═══ Source material ═══

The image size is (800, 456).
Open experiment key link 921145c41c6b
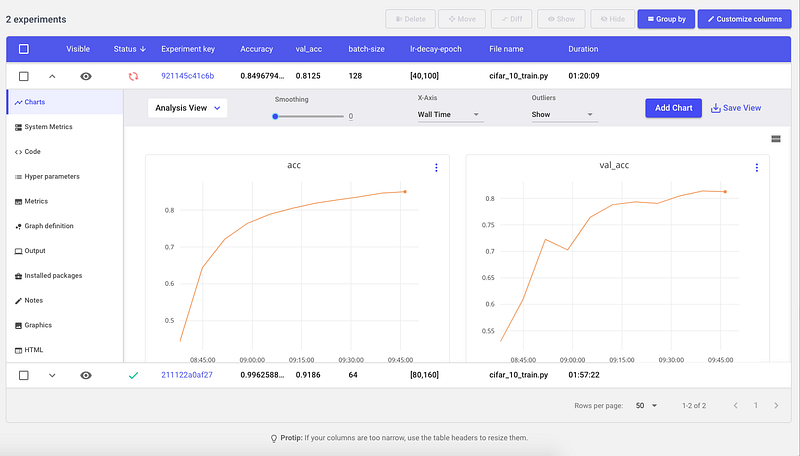coord(188,76)
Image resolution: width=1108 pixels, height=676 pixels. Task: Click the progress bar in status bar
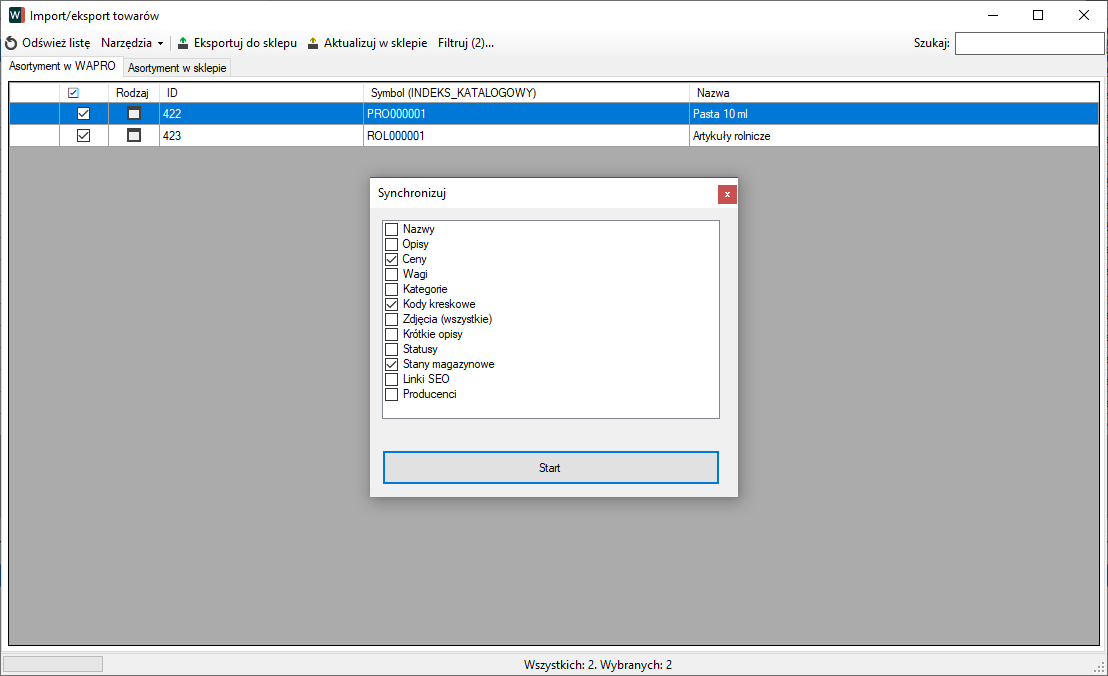pos(53,664)
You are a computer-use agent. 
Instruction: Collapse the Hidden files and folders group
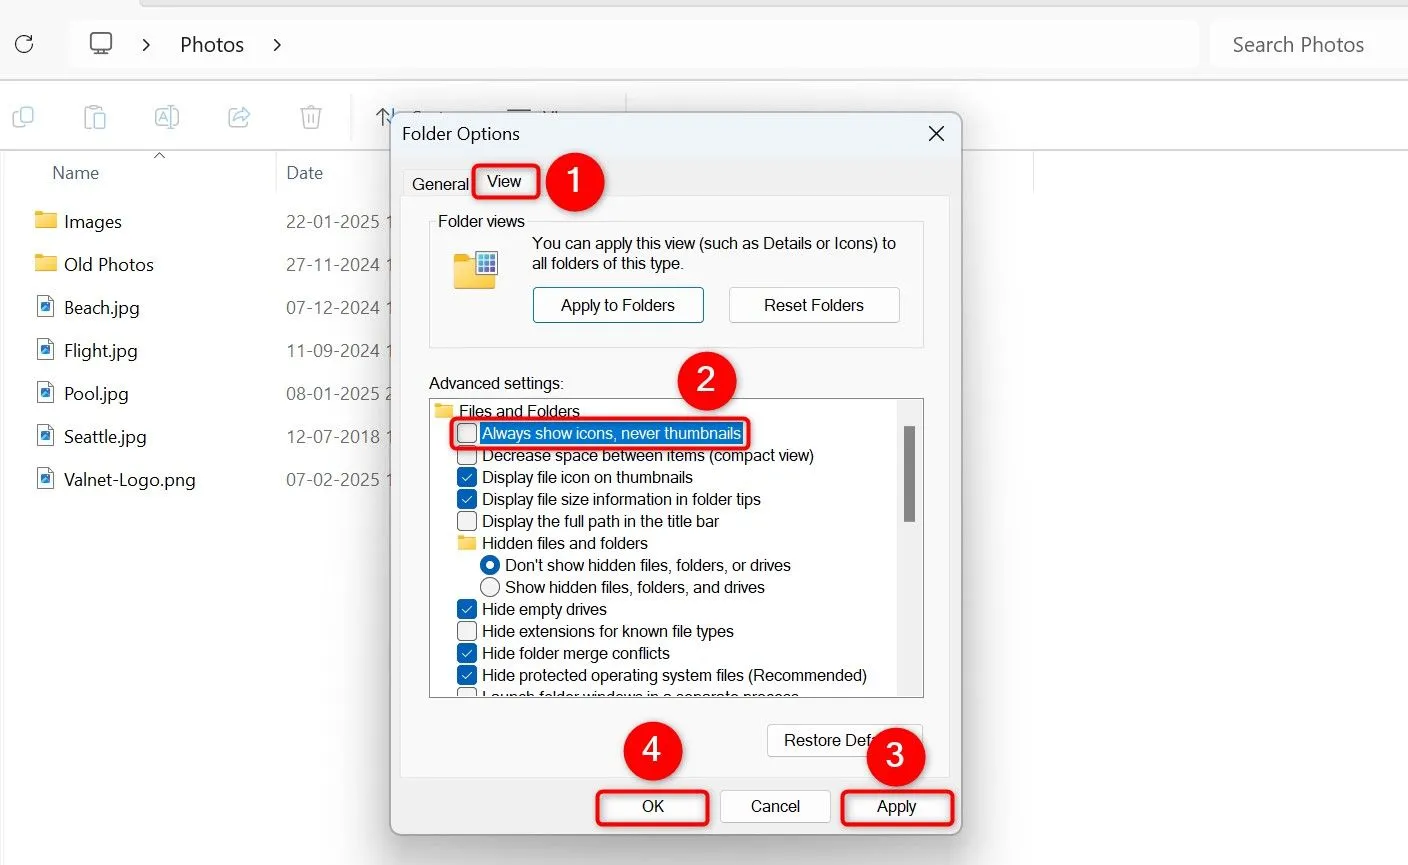click(467, 543)
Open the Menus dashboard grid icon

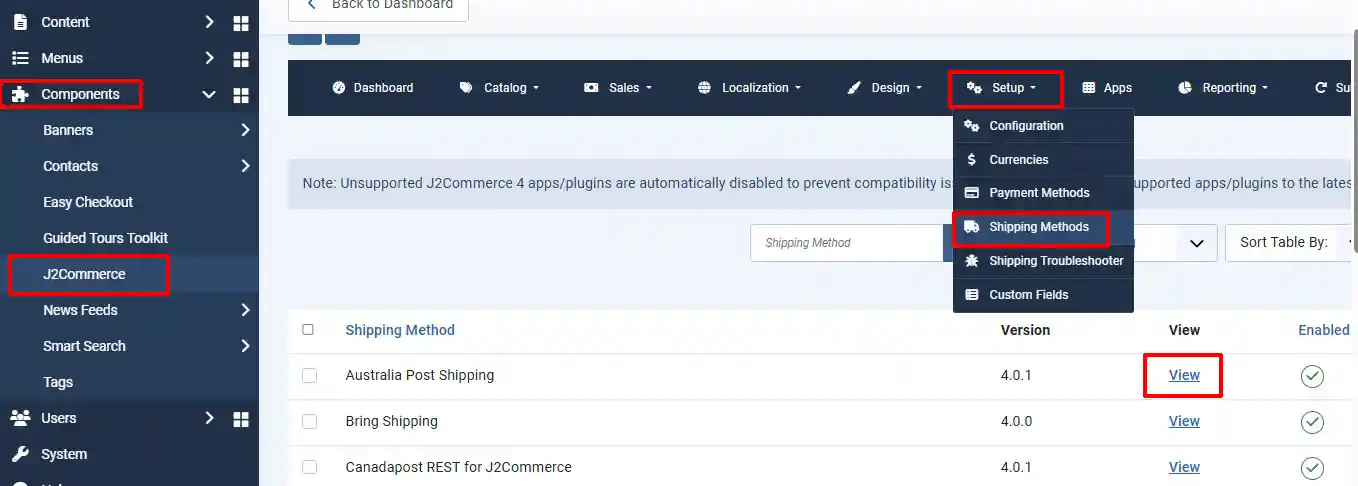point(240,58)
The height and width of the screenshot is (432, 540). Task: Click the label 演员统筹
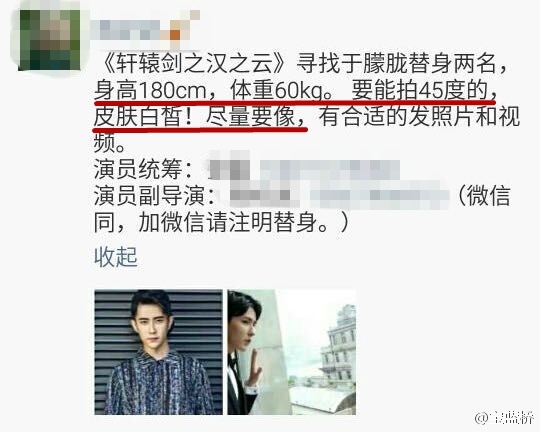tap(138, 169)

═══

Required action – Word for word, reproduce each line from the one with "Open experiment key link 921145c41c6b" through the last line of the material above, both included, and drop the pictures.

Answer box –
Open experiment key link 921145c41c6b
coord(188,76)
Image resolution: width=1108 pixels, height=676 pixels. Task: Click the progress bar in status bar
pos(53,664)
You are a computer-use agent. 
Instruction: Collapse the Hidden files and folders group
click(467, 543)
Open the Menus dashboard grid icon

point(240,58)
The height and width of the screenshot is (432, 540). Task: Click the label 演员统筹
tap(138, 169)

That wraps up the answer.